When the internet isn't a repository for the idiotic musings of the general public, it's the detritus of the creative process. What we're doing in interactive is dealing in different modes of distribution, dissemination and re-publication of content - and in many cases the content is just differently versioned shit. There's a clamour to give every ounce of content broadcast on those channels a surround sound chorus of digital supporting actors, yet if it wouldn't have made it onto legacy formats like radio and TV, why insult new media with it? Most podcasts are at best a glorified 'listen again' opportunity and at worst they're a hatchet job of leftover thought processes and unfinished features, thoroughly undermining the former glory of its distilled form. "Where Are The Joneses?", the 'influence the narrative' series that came blindly staggering out of Steve Coogan's Baby Cow productions is a car crash of branded content and bandwagon jumping. Bebo's amateurish "Kate Modern" online teen drama is the unfortunate embodiment of the term 'knee jerk reaction', so blinded by the fact that the characters in Skins have popular MySpace pages that they forgot it also had jaw-droppingly compelling storylines and precision-engineered protagonists. Sharing theories over a wiki-style site is the new water cooler when it comes to cliched bywords for communal musings, though Lostpedia only sprung up because enough people cared about the dramatic content of Lost to speculate about it online. Audiences want engaging stories, moving tales and challenging themes like TV, radio and film, words, art, theatre, comedy have always done, or at least pertained to do.

A ripple of surprise was felt throughout the radio industry recently as Rajar figures revealed listener figures taking a steady upturn. "Radio remains at the heart of consumers' lives in Britain despite all the attractions of digital and mobile alternatives," said Andrew Harrison of the commercial radio trade body, the Radio Centre.

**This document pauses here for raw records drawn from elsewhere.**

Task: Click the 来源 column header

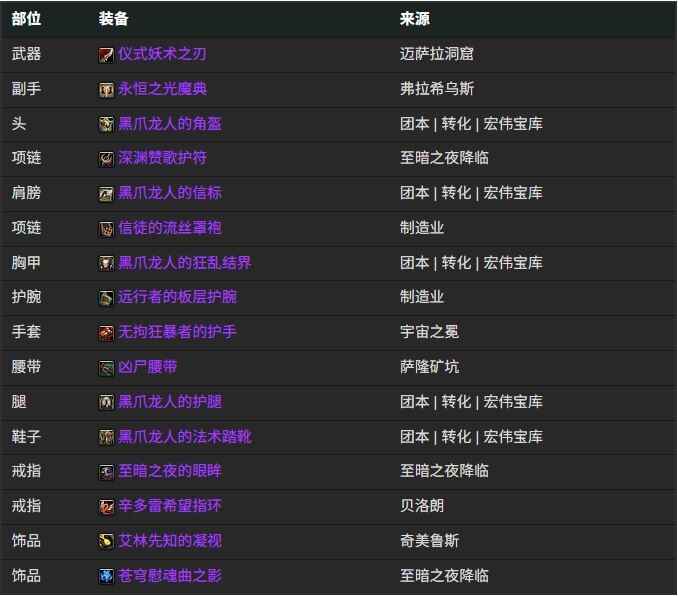Action: click(x=414, y=19)
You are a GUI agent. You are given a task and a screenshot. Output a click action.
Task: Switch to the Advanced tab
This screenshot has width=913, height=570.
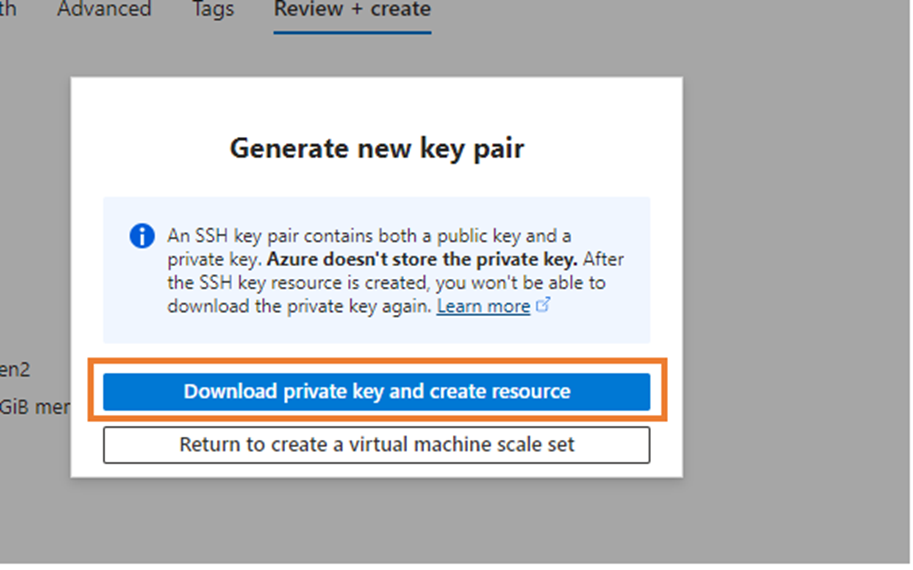click(104, 10)
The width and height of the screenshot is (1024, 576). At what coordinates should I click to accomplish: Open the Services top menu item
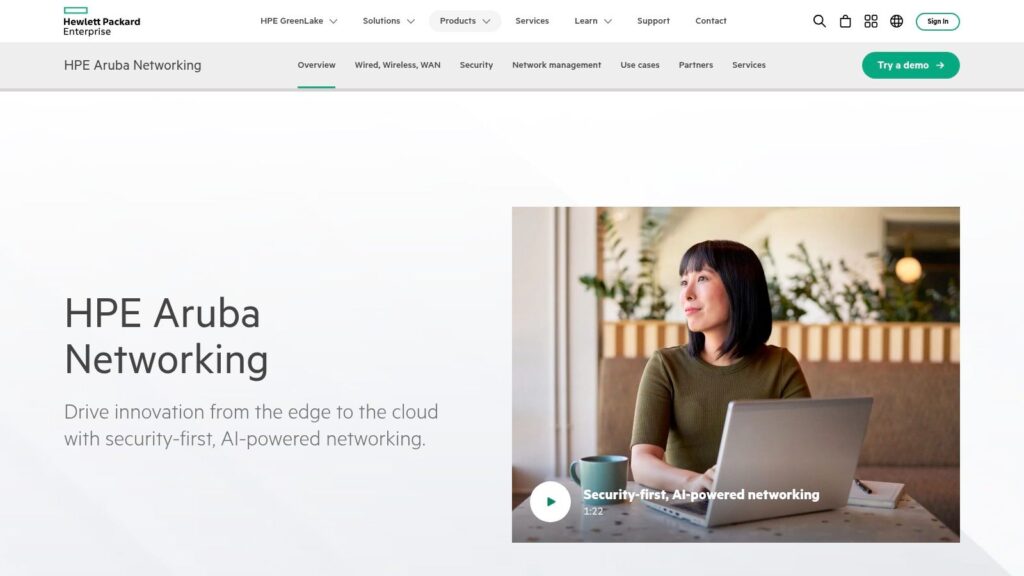pos(532,21)

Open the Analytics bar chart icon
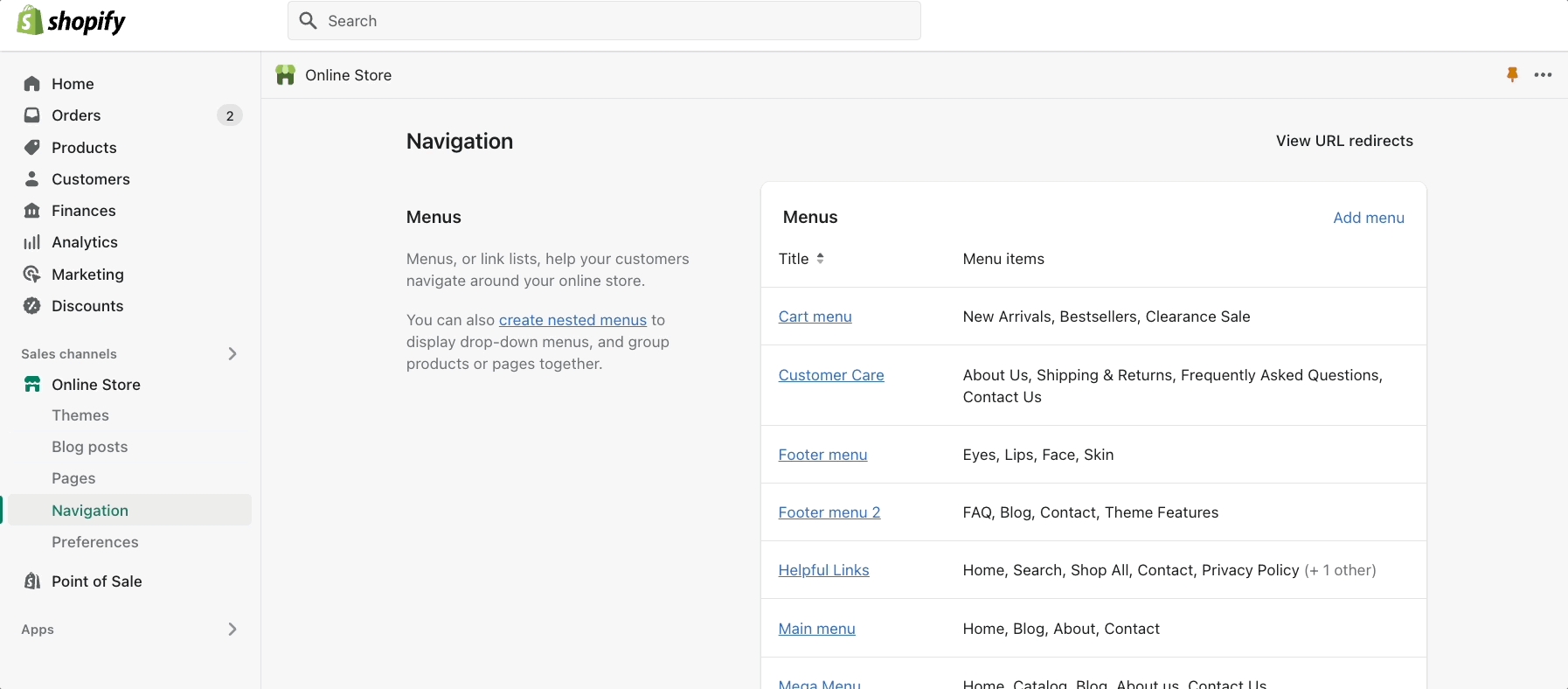tap(32, 242)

Yet rather than evidence of these alternatives dying out, the return of radio has been enabled by additional options for tuning in - via DAB sets, online and TV. The simple lesson here is that good content will always be in demand, and if people can receive it in more than one way then they'll thank you for it. More people will tune in to quality programming if they can listen to it via their wireless as well as their radio.

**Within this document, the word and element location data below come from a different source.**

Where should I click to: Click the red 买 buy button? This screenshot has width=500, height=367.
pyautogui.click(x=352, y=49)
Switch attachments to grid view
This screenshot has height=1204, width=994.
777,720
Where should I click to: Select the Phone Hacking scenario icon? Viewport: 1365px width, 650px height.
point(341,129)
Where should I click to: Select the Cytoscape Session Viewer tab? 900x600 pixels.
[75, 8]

Such is the dilemma I'm faced with, then; am I at the coalface of a generation that's redrawing the terms of human engagement, finding new ways of bringing people together to share moving, dramatic, hilarious, engaging, troublesome, tangible, infectiously brilliant moments of artistic expression? Or am I colluding with a red herring, a distraction from producing great content which undermines the principles of entertainment that have served us so well for so long. It'd seem anyone would think I was trying to talk myself out of a job here, but I'm not. I just think it's important to strike the right balance between being a facilitator and a producer. Now's the time we should provoke audiences and professionals to create unique, digitally enhanced forms of entertainment that have been around since man first slipped on a banana skin and his mates pissed themselves laughing.